:: ACTION ITEM ::
Tally the lines below that include "thumbnail" and give only the total.

====== AVAILABLE RECORDS

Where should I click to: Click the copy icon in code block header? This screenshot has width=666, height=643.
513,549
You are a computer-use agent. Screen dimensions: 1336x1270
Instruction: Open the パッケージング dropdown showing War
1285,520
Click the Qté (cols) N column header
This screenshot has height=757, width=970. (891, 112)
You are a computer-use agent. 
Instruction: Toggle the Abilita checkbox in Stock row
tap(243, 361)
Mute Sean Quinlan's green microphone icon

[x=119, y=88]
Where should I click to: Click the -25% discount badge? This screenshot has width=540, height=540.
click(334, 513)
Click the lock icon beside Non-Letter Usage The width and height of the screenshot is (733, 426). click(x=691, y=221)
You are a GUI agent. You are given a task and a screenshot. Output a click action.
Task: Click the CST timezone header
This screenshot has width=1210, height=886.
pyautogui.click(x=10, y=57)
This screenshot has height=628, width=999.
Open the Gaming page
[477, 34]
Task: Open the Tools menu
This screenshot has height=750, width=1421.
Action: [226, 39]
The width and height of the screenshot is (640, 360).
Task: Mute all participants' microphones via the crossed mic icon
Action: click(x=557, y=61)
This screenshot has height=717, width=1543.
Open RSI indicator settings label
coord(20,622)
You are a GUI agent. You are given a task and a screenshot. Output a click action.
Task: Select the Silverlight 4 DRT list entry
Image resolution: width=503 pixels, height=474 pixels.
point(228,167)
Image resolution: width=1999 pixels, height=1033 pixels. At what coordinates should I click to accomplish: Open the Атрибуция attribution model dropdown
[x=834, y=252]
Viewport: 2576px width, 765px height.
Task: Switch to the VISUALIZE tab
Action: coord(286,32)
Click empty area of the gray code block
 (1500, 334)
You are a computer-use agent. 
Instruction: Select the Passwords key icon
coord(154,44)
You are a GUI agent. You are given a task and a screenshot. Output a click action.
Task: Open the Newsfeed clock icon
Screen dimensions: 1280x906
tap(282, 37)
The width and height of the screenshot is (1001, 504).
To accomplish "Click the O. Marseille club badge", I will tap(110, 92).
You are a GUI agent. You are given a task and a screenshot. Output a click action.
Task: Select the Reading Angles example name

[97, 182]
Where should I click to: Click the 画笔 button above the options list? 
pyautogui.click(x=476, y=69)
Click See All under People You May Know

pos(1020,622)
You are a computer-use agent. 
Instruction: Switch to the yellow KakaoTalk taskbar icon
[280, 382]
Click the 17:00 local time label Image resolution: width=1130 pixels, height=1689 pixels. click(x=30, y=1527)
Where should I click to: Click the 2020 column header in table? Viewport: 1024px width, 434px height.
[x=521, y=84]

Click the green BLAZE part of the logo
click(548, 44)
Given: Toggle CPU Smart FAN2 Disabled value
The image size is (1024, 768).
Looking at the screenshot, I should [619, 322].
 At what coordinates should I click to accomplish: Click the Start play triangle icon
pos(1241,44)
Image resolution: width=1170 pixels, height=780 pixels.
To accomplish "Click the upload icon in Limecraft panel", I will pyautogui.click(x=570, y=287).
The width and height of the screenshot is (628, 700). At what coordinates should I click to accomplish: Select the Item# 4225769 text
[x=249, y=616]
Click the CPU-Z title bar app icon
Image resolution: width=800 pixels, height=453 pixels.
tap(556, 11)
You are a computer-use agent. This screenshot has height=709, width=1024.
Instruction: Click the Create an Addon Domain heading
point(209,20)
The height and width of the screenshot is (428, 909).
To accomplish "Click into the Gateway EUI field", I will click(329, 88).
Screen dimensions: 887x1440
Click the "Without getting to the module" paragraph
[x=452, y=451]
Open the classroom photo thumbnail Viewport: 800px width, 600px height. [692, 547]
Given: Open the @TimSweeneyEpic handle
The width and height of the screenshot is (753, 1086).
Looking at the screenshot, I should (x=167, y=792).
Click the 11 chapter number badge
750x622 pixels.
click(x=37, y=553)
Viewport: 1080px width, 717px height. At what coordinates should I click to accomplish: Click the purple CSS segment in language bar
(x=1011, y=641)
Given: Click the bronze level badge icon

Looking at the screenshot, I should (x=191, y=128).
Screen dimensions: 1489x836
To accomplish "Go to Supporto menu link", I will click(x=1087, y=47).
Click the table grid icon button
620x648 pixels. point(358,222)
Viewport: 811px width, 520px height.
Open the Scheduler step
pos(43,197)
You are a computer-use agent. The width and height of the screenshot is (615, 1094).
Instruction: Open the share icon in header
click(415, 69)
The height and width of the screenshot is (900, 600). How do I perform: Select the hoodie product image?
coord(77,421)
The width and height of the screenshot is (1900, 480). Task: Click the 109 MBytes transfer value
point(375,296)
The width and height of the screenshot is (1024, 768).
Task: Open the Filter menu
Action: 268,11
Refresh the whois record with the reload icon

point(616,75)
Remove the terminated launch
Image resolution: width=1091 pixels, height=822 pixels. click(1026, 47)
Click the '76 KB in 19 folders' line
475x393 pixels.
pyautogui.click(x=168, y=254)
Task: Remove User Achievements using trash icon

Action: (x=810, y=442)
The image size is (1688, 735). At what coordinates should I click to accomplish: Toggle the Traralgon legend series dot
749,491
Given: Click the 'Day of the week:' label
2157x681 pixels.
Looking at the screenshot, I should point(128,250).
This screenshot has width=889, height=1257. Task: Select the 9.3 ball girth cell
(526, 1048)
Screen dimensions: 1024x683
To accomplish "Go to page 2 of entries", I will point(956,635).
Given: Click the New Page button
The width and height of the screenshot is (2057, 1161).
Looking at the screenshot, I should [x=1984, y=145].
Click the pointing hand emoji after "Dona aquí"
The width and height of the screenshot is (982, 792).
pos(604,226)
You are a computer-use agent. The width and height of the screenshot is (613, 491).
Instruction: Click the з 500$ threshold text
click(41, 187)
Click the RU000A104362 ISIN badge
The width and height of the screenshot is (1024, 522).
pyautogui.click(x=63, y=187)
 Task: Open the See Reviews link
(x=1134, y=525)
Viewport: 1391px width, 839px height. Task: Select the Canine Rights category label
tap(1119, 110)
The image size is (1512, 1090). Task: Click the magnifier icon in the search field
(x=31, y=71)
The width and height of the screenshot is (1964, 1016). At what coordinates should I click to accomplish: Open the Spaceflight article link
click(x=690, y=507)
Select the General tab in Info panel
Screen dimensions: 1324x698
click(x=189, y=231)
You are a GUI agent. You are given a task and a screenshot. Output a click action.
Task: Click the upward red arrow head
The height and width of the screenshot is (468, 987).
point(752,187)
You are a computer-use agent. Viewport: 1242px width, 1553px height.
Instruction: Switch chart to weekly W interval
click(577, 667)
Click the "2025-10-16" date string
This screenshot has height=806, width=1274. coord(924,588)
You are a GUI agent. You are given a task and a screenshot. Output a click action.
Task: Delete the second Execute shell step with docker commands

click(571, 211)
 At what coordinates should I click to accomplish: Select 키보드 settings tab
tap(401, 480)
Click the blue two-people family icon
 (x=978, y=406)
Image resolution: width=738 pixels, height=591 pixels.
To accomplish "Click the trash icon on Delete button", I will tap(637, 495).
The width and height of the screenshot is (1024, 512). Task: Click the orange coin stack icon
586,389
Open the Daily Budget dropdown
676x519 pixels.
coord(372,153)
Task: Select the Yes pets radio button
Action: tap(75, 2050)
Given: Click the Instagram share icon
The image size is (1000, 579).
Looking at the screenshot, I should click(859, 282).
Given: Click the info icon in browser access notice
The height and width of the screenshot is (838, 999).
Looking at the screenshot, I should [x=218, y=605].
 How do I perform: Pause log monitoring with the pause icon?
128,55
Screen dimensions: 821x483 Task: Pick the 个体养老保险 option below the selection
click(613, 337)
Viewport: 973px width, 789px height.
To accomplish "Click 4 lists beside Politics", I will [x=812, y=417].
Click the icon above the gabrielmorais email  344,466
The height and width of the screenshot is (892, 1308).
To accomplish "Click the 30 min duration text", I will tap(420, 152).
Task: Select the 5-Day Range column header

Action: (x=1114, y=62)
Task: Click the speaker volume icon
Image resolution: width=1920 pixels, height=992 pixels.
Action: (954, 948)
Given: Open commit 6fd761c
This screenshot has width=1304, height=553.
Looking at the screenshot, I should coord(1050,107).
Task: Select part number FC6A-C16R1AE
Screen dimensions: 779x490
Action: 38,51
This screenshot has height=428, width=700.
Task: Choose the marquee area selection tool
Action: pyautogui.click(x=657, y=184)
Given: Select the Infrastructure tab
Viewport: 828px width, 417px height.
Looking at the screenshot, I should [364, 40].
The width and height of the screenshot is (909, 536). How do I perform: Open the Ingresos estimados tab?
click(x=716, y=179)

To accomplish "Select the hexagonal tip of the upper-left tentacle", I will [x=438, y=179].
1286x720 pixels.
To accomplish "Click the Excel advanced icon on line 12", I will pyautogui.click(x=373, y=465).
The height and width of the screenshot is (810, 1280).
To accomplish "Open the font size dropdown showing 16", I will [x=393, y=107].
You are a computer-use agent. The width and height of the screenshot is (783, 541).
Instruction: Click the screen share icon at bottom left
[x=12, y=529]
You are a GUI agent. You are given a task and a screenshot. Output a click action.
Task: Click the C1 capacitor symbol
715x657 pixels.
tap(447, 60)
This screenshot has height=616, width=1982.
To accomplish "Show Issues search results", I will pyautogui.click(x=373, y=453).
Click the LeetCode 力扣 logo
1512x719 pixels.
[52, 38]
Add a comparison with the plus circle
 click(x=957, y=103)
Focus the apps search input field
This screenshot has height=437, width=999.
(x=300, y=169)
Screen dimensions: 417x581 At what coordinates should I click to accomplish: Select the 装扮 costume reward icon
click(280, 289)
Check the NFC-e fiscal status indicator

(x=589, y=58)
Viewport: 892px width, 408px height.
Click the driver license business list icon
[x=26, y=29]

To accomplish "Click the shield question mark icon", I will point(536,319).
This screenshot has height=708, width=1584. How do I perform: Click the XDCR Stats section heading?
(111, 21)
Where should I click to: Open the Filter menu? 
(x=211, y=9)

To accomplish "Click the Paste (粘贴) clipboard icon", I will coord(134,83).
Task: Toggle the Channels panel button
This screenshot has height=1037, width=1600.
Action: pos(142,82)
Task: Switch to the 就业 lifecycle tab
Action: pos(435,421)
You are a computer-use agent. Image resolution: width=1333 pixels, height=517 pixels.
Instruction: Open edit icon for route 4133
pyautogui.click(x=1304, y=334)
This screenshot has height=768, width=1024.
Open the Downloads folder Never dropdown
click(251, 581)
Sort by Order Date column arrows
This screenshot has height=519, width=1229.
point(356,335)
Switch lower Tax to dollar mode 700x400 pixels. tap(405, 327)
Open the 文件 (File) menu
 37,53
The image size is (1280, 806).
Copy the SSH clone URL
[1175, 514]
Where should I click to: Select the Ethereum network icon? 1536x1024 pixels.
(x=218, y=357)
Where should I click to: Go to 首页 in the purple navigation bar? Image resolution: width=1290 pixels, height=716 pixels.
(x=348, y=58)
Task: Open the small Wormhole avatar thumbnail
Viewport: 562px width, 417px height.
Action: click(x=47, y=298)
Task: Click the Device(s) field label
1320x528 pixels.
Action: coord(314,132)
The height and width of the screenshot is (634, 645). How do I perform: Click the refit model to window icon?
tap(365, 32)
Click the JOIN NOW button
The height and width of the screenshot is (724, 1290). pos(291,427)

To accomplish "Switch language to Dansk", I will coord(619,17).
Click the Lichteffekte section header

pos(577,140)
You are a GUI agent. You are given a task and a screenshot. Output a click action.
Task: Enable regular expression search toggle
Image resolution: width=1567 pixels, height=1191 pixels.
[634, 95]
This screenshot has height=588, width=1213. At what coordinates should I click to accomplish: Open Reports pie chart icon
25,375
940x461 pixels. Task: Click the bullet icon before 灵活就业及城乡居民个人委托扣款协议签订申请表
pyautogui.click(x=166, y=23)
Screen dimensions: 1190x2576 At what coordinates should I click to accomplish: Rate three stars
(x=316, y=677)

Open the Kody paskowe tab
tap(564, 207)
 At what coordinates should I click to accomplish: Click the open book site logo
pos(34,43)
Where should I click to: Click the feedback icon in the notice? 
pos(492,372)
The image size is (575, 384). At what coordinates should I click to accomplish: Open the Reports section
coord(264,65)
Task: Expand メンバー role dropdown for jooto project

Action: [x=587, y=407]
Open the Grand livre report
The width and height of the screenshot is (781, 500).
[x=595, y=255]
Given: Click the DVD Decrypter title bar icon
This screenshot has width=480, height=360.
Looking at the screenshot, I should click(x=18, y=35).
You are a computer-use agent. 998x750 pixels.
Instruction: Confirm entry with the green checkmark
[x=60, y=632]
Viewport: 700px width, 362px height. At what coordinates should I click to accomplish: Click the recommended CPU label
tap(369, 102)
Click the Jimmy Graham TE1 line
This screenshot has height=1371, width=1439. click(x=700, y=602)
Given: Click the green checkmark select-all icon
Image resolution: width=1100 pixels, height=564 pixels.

============

:: ANSWER FOR THIS EXERCISE ::
2